::: DATA UNDER STUDY :::
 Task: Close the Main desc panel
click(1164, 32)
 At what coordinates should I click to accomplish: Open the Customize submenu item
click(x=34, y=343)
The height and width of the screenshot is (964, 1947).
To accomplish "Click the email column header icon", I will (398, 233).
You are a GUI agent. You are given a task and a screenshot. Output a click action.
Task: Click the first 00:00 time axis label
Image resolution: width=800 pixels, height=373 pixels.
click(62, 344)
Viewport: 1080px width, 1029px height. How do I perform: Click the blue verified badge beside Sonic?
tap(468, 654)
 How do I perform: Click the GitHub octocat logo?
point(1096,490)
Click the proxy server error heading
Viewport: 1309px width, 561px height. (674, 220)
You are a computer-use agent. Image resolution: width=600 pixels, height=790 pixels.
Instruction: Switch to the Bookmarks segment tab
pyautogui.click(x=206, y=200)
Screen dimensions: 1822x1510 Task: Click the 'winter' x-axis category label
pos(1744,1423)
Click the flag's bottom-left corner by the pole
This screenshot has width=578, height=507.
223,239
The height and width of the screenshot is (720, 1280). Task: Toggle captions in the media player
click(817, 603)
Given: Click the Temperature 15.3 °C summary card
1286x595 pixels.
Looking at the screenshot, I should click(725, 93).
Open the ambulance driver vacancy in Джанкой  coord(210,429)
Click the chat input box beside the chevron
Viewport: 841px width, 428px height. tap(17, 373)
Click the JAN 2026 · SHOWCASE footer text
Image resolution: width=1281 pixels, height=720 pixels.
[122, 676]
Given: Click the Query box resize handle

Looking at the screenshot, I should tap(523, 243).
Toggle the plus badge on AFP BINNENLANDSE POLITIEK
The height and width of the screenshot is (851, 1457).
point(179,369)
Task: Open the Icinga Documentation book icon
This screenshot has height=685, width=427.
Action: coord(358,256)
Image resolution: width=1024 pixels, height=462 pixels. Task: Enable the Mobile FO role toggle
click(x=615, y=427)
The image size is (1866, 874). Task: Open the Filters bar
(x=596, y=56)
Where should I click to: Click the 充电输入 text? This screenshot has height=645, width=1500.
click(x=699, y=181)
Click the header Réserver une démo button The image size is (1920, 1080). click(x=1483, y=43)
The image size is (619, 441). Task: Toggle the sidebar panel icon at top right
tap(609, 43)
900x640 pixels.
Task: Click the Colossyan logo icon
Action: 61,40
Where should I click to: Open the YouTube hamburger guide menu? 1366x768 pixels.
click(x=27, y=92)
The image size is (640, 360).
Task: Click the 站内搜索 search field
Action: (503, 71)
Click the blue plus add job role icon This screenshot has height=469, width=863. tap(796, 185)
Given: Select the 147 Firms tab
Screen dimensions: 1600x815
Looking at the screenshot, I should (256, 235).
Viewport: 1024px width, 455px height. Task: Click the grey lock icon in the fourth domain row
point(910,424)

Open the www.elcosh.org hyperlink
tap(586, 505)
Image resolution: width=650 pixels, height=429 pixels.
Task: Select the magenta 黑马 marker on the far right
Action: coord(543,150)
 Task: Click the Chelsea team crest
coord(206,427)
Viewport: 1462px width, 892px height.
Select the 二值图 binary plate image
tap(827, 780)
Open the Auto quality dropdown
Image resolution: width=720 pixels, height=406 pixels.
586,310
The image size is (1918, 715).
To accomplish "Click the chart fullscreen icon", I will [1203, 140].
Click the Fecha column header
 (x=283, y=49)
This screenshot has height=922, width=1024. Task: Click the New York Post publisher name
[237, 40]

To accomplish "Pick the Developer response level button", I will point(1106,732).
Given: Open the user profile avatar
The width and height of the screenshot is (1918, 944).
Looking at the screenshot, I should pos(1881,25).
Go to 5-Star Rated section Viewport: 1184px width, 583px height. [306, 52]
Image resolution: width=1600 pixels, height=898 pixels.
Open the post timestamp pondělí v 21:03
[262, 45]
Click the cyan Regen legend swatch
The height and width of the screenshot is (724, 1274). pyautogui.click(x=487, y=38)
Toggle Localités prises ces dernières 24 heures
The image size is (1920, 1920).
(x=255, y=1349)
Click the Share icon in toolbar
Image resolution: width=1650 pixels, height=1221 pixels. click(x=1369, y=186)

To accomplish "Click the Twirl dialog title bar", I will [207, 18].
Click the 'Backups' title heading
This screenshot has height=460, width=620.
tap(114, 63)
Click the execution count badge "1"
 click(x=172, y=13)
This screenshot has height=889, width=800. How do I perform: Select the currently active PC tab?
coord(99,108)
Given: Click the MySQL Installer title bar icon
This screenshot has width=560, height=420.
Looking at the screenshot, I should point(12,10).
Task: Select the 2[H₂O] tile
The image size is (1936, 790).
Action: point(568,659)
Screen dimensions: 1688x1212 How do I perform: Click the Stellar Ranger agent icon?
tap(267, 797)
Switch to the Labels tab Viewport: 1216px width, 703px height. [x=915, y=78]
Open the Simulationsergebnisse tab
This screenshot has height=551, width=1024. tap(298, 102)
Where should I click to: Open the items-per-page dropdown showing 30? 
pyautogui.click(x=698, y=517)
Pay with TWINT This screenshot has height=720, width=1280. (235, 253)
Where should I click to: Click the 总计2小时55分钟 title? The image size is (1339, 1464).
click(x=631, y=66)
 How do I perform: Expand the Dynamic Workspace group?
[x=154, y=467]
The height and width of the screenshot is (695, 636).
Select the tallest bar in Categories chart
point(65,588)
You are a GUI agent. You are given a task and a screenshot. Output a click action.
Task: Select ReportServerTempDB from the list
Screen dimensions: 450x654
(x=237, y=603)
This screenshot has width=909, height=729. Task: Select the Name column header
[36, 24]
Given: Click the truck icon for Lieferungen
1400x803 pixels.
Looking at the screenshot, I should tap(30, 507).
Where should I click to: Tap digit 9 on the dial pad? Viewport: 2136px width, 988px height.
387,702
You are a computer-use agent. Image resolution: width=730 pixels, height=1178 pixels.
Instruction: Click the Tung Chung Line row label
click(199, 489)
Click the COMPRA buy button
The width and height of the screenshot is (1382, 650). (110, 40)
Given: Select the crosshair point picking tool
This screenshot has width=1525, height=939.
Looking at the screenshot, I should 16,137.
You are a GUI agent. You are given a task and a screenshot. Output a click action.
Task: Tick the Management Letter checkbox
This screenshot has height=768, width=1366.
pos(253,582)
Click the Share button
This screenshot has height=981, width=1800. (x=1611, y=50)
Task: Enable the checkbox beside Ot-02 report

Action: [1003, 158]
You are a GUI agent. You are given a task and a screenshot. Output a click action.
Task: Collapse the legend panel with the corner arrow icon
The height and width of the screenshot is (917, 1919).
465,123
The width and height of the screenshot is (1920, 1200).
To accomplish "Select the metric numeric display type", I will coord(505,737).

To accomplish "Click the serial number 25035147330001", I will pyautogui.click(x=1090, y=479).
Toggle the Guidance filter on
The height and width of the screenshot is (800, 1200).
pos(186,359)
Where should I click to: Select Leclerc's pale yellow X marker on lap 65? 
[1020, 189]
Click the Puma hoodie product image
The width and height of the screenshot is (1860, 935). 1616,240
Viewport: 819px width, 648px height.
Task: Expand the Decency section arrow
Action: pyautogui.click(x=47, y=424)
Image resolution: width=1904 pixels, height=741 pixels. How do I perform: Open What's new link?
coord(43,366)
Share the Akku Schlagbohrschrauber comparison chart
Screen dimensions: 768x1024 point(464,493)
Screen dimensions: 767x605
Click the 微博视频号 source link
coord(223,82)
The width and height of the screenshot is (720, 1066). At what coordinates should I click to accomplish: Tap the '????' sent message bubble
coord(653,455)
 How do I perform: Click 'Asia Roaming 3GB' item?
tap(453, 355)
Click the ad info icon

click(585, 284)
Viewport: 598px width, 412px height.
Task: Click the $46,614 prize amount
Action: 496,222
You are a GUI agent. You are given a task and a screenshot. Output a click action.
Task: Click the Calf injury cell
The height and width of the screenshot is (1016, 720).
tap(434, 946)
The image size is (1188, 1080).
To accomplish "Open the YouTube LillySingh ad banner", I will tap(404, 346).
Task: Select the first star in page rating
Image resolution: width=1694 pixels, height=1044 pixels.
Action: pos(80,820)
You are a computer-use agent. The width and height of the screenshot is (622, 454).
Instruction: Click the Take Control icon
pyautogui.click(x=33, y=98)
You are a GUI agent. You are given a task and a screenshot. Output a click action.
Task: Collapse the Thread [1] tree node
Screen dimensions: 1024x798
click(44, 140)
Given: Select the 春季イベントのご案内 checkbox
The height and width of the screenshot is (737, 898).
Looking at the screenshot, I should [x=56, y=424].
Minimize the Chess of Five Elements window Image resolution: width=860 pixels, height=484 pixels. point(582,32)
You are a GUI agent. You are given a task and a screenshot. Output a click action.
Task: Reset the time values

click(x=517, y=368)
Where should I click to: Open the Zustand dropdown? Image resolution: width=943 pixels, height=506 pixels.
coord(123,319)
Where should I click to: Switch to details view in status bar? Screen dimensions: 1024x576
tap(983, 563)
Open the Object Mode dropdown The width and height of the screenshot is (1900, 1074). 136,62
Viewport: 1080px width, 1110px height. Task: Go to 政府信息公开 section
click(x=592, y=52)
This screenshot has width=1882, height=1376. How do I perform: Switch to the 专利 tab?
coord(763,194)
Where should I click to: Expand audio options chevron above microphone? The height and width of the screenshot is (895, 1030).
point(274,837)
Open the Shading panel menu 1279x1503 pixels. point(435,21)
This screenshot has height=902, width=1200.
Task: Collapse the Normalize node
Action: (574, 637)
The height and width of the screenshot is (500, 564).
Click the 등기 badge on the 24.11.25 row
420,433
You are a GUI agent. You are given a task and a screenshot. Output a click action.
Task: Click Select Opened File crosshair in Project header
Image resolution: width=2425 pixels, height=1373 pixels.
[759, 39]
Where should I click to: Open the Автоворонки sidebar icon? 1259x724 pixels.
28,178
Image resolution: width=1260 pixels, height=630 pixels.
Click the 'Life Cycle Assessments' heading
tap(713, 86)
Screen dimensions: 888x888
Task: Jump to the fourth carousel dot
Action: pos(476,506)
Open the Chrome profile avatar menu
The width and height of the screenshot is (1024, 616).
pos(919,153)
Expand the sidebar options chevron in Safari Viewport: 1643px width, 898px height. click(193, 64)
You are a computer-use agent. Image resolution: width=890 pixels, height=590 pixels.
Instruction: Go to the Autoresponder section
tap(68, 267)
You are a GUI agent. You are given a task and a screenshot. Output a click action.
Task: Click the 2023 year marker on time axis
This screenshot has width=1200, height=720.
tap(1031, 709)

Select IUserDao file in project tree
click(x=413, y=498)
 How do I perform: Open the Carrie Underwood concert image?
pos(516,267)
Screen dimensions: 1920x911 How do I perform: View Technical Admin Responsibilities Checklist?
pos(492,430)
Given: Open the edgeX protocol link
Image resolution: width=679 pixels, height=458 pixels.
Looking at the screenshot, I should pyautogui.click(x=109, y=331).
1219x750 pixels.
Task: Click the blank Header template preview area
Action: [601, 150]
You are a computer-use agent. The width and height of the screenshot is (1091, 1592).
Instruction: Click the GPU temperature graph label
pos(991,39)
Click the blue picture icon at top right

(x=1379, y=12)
:::
Extract exactly and only the lines above from the line containing "Task: Enable the checkbox beside Ot-02 report" through the line containing "The width and height of the screenshot is (1920, 1200).", both end lines included.

Task: Enable the checkbox beside Ot-02 report

Action: [1003, 158]
You are a GUI agent. You are given a task and a screenshot. Output a click action.
Task: Collapse the legend panel with the corner arrow icon
The height and width of the screenshot is (917, 1919).
465,123
The width and height of the screenshot is (1920, 1200).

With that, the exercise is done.